Old Truck Good Coffee is growing. Part of this involves bringing in more voices who speak from the urban+rural interchange. Rian Kochel began his life in rural Montana, left to Philly & Mexico for several decades, and came back to the Big Sky, for at least a while. Along the way, his writing has appeared in HuffPost, The Sun, NerdStash, MakeUseOf, Fat Nugs Mag, and more.
After decades of intentionally placing two or more time zones between myself and my family, I’m back in Montana.
My arrival in late June from Philadelphia did not unfold in the cinematic way. I’m here in the way you return to a place that made you, knowing full well it can still unmake you.

I’m not out here living some Hollywood television producer’s Yellowstone wet dream. The only drama I see that comes from that corner of the state isn’t clad in designer denim. It manifests itself as an annual summer run of a satirical play pitting tourism against Darwinism, set on a stage of unstable tectonic plates that serve as the lid to a prehistoric cauldron of doom.

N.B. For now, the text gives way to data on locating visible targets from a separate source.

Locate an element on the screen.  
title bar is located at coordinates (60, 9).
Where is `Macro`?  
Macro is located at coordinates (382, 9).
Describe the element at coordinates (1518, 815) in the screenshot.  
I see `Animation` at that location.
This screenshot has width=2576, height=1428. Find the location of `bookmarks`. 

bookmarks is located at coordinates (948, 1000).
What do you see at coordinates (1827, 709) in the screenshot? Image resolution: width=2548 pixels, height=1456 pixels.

The mountains are all purple majesty as they just sit there, smug as ever, because they know they’ll outlast me and the family I silently vowed to never get tangled up with again.
But I came back because someone needed me.
It wasn’t a thunderclapping epiphany—just a slow accumulation of signs and phone calls and a gut feeling I couldn’t ignore. One day I woke up and realized I was moving toward someone else’s needs. And that’s the thing about being “the one who shows up.” You don’t do it because it’s glamorous. You do it because you can, and to blot out that gnawing glint of regret on the horizon that promises only to get bigger if you don’t.
I came back because my older brother, Sean, needed me.
About a year ago, he reached out from the ether of our messy and abandoned past with a gesture that leveled four decades of the high-voltage dynamic we spent our lives curating. All the gauzy recollections of rage, symbiotically shared between us during our teenage years together—scenes that make Lord of the Flies look like a Pixar film—evaporated the day he texted me and asked for help.
My brother is a true renaissance man, with a plethora of talents and trades—from beekeeping and beer brewing to furniture building. His main focus in business for the better part of twenty years has been his work as a luthier. He sources the wood for his bespoke guitars, banjos, and mandolins from the crooked barns and old, abandoned icehouses that pepper the velvety green floor of the valleys outside of Missoula and beyond. He hand-carves fret markers from elk antlers or cements spent bullet casings into place along the necks of ancient cedar and fir with the effortless grace of a true craftsman.
But I got the gift of gab, and, as such, a pretty keen acumen for marketing products and promises.
This is why he came sniffing around for my help. He was at a lull in business and needed someone to help push—at least, that’s how he framed it. What came to light within two short weeks of intermittent “business” calls was that he was in way over his head.
I’m the last of five kids. Two brothers and two sisters came before me. Sean and I are the youngest two and closest in age. I’m the gay one that ran away to the city. The rest of my siblings remained under the big sky for their formative and adult years, while I honored my lifelong inability to sit still or commit to anything beyond a fear of commitment.
Sean has been our ornery-as-she-is-earnest 84-year-old ma’s primary caretaker since she was widowed 20 years ago, when my dad was forced back to the fold with a brain full of cancer. Her name is Arlene—Leanie for short.
Since my father’s passing, Leanie has been residing in a modest home on 12 acres up the Potomac Valley, 20-some miles east of Missoula. This plot of land is also where Sean built out his shop and a studio apartment above it to live in… when he was a bachelor and self-proclaimed recluse.
Over the course of the last two decades, Sean’s hand at craftsmanship isn’t the only thing that has become refined. His penchant for being a curmudgeon on a mountain has also been buffed away. A little over a decade ago, while teaching a beekeeping class, he met a lovely human who is now his wife. Together they have purchased a house in town where they are raising their eight-year-old kiddo.
Living a few acres away from Leanie started to become more than he bargained for. And the reality that there will never be an adequate average of time zones to keep me separated from the beauty and burden of my family was queued up right behind this truth.
In late spring, Leanie needed to have dental work. That dental work ended up causing an infection, which caused another infection, which became a catalyst for 30 hours of Sean giving me play-by-play text message updates regarding Leanie’s health from the ER. I found my thumbs making a promise that I couldn’t argue with:
I’m coming home to help you. I’ll be there before my birthday.
I once thought Montana was a place to escape. Now I know it waits, biding its time, until it calls you back to remember home and make it your own again.